* [EXERCISE OBJECTIVE]:
Output every line of the material exactly.

----

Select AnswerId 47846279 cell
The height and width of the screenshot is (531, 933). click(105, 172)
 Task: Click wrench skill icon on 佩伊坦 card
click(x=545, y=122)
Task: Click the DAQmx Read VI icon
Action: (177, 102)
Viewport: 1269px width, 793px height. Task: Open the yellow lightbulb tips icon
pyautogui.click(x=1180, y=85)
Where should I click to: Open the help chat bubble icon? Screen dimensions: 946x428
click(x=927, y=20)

----

* [EXERCISE ANSWER]:
Select AnswerId 47846279 cell
The height and width of the screenshot is (531, 933). click(105, 172)
 Task: Click wrench skill icon on 佩伊坦 card
click(x=545, y=122)
Task: Click the DAQmx Read VI icon
Action: (177, 102)
Viewport: 1269px width, 793px height. Task: Open the yellow lightbulb tips icon
pyautogui.click(x=1180, y=85)
Where should I click to: Open the help chat bubble icon? Screen dimensions: 946x428
click(x=927, y=20)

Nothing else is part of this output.